I have a strange floating-point problem.

Background:

I am implementing a double-precision (64-bit) IEEE 754 floating-point library for an 8-bit processor with a large integer arithmetic co-processor. To test this library, I am comparing the values returned by my code against the values returned by Intel's floating-point instructions. These don't always agree, because Intel's Floating-Point Unit stores values internally in an 80-bit format, with a 64-bit mantissa.

Example (all in hex):

X = 4C816EFD0D3EC47E:
biased exponent = 4C8 (true exponent = 1C9), mantissa = 116EFD0D3EC47E

Y = 449F20CDC8A5D665:
biased exponent = 449 (true exponent = 14A), mantissa = 1F20CDC8A5D665

Calculate X * Y

The product of the mantissas is 10F5643E3730A17FF62E39D6CDB0, which when rounded to 53 (decimal) bits is 10F5643E3730A1 (because the top bit of 7FF62E39D6CDB0 is zero). So the correct mantissa in the result is 10F5643E3730A1.

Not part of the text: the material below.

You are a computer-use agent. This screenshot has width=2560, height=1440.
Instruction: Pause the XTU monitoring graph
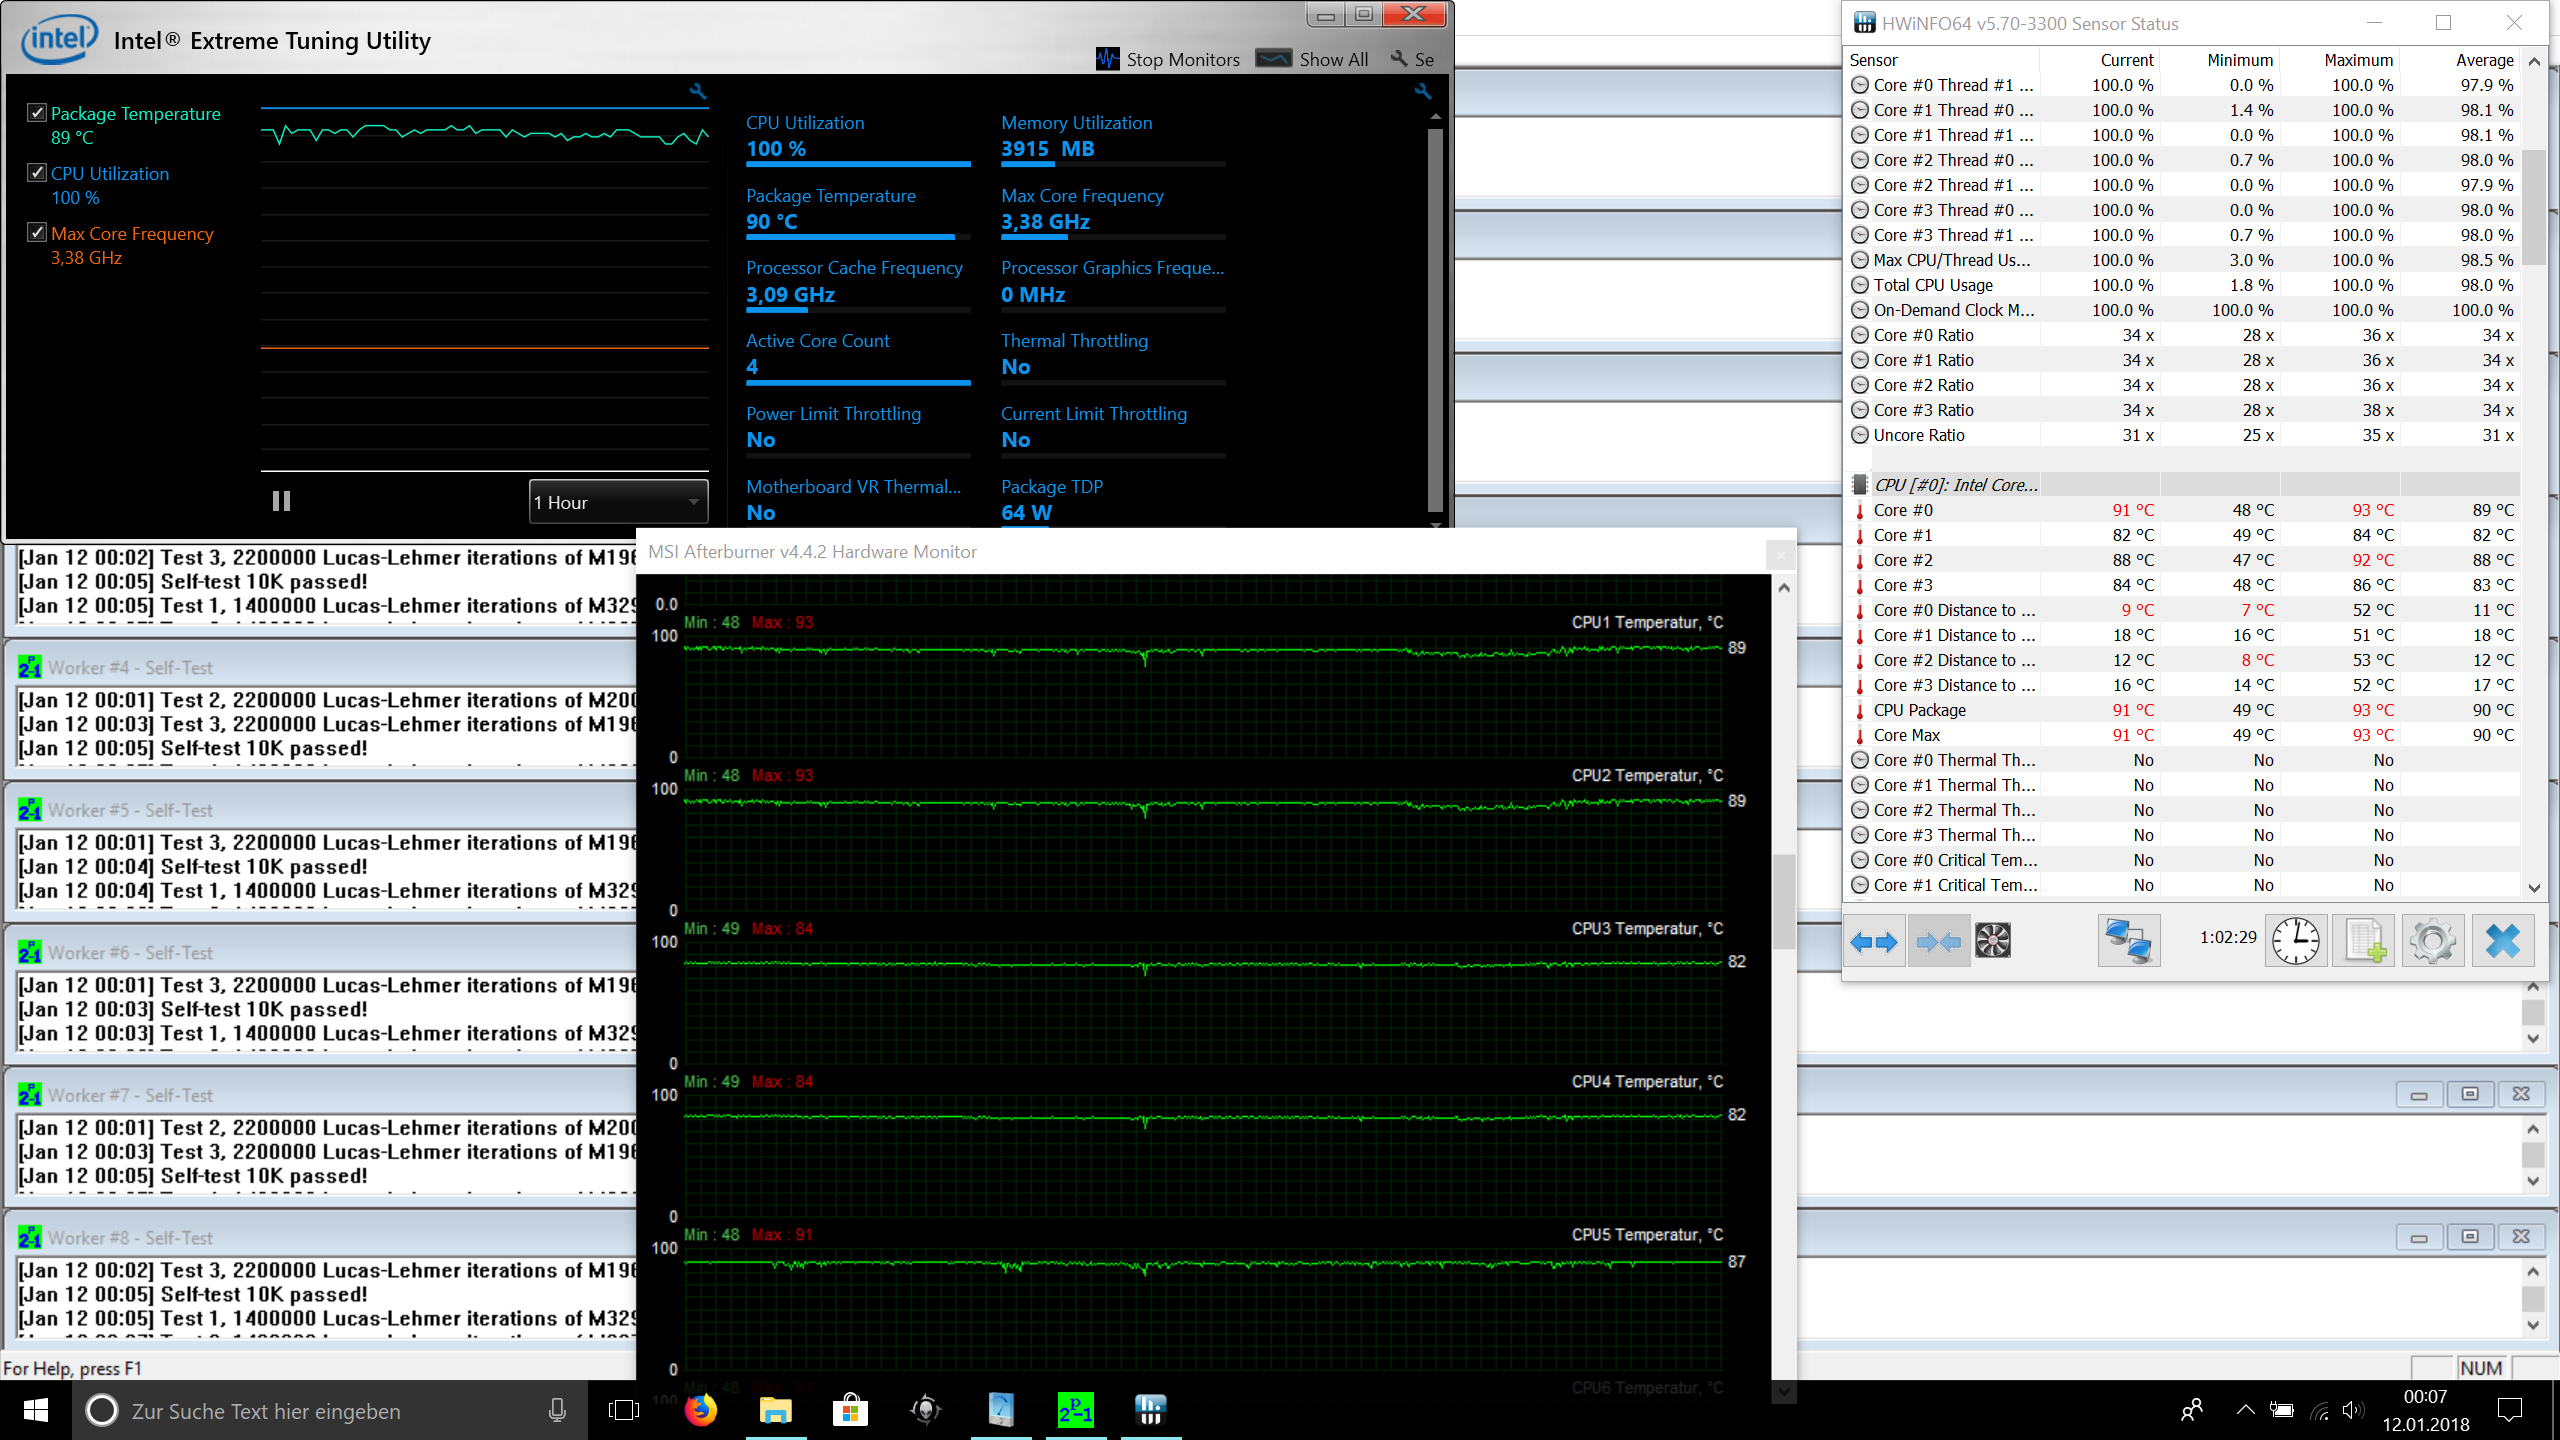(x=281, y=501)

But if the computation is carried out with a 64-bit mantissa, 10F5643E3730A17FF62E39D6CDB0 is rounded up to 10F5643E3730A1800, which when rounded again to 53 bits becomes 10F5643E3730A2. The least significant digit has changed from 1 to 2.

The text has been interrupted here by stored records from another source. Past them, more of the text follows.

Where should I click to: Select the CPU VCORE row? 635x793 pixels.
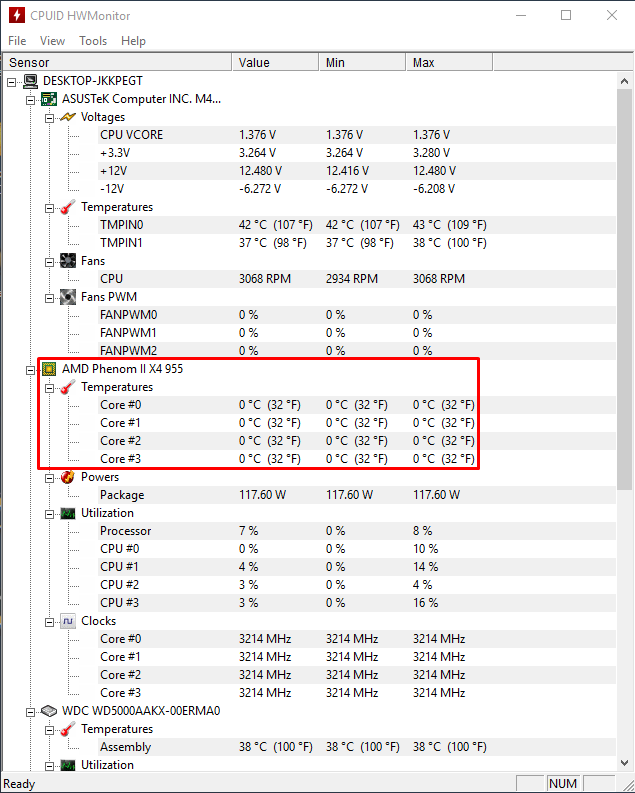click(x=131, y=135)
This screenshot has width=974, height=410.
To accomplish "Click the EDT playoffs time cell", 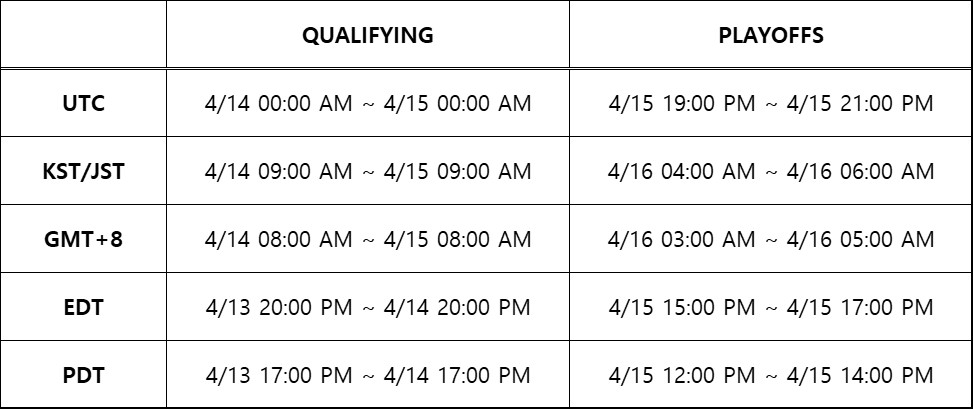I will point(770,307).
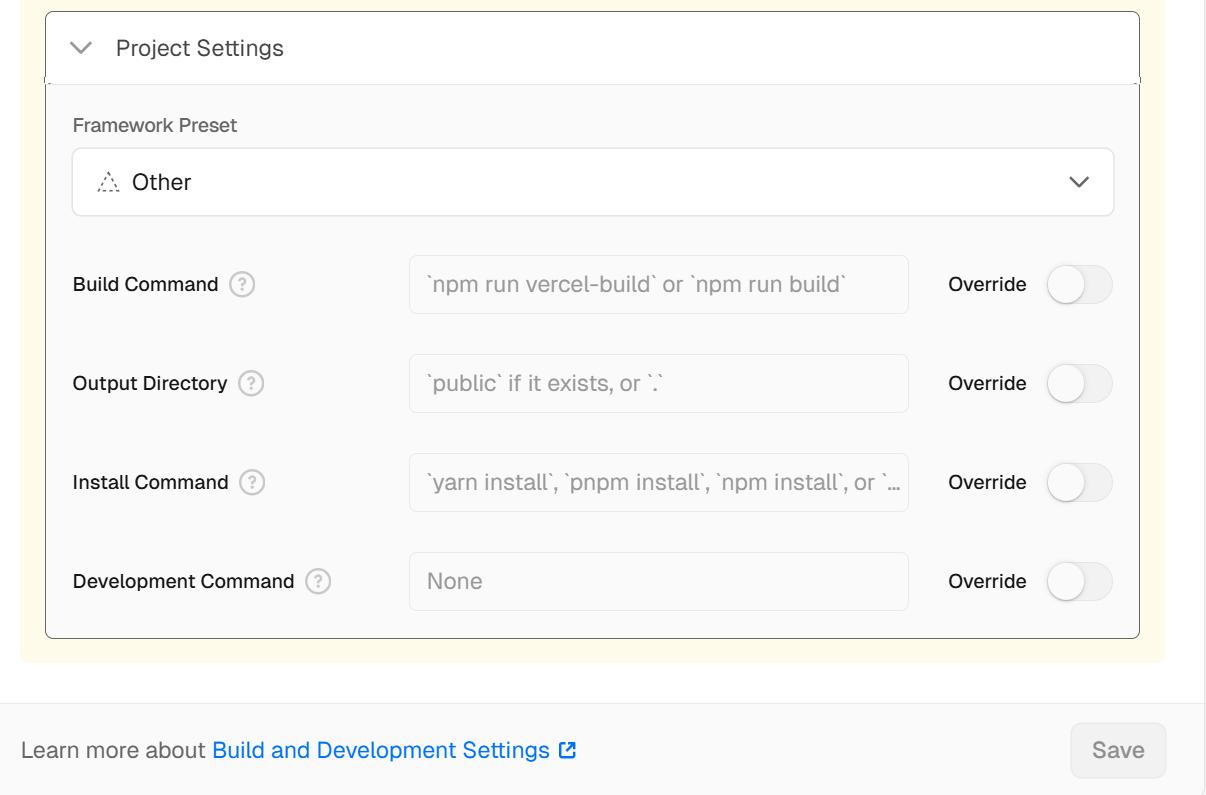This screenshot has width=1206, height=795.
Task: Focus the Build Command input field
Action: 658,285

To sum up: my library returns the correct mantissa 10F5643E3730A1, but the Intel hardware returns (correctly) 10F5643E3730A2, because of its internal 64-bit mantissa.

The problem:

Now, here's what I don't understand: sometimes the Intel hardware returns 10F5643E3730A1 in the mantissa! I have two programs, a Windows console program and a Windows GUI program, both built by Qt using g++ 4.5.2. The console program returns 10F5643E3730A2, as expected, but the GUI program returns 10F5643E3730A1. They are using the same library function, which has the three instructions:

fldl   -0x18(%ebp)
fmull  -0x10(%ebp)
fstpl  0x4(%esp)

And these three instructions compute a different result in the two programs. (I have stepped through them both in the debugger.) It seems to me that this might be something that Qt does to configure the FPU in its GUI startup code, but I can't find any documentation about this. Does anybody have any idea what's happening here?

2

2 Answers

5
votes

The instructions stream of and inputs to a function do not uniquely determine its execution. You must also consider the environment that is already established in the processor at the time of its execution.

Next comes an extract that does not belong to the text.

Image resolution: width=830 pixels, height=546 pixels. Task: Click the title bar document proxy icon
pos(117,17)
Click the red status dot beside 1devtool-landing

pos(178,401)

If you inspect the x87 control word, you will find that it is set in two different states, corresponding to your two observed behaviors. In one, the precision control [bits 9:8] has been set to 10b (53 bits). In the other, it is set to 11b (64 bits).

As to exactly what is establishing the non-default state, it could be anything that happens in that thread prior to execution of your code. Any libraries that are pulled in are likely suspects. If you want to do some archaeology, the smoking gun is typically the fldcw instruction (though the control word can also be written to by fldenv, frstor, and finit.

3
votes

normally it's a compiler setting. Check for example the following page for Visual C++: http://msdn.microsoft.com/en-us/library/aa289157%28v=vs.71%29.aspx

or this document for intel: http://cache-www.intel.com/cd/00/00/34/76/347605_347605.pdf

Especially the intel document mentions some flags inside the processor that determine the behavior of the FPU instructions. This explains why the same code behaves differently in 2 programs (one sets the flags different to the other).